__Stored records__
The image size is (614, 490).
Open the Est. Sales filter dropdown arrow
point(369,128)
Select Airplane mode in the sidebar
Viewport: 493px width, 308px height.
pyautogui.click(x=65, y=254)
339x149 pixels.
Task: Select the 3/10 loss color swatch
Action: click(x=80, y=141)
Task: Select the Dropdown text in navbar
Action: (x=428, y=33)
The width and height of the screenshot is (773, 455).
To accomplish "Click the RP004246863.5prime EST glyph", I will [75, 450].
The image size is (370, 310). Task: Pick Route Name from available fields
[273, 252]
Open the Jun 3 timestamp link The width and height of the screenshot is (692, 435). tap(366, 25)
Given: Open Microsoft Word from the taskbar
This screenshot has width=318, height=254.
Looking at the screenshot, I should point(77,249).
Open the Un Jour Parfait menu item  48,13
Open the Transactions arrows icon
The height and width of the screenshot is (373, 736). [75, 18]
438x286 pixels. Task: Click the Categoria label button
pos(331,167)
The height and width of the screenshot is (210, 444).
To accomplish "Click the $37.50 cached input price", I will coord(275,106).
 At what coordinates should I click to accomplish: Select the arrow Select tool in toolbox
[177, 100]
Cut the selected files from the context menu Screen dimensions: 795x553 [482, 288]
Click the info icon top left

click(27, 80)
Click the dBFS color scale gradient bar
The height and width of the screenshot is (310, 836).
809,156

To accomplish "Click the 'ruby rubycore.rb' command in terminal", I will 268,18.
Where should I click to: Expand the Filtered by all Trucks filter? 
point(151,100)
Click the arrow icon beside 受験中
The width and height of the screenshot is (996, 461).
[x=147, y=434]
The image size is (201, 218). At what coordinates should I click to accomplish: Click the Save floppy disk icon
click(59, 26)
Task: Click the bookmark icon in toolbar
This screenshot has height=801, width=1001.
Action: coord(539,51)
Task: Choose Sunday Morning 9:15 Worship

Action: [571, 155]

__Assigned task__
Your answer should be the lines from the one containing "Task: Click the bookmark icon in toolbar" to the end of the entries above, restated exactly and alone.

__Solution to this problem__
Task: Click the bookmark icon in toolbar
This screenshot has height=801, width=1001.
Action: coord(539,51)
Task: Choose Sunday Morning 9:15 Worship

Action: [571, 155]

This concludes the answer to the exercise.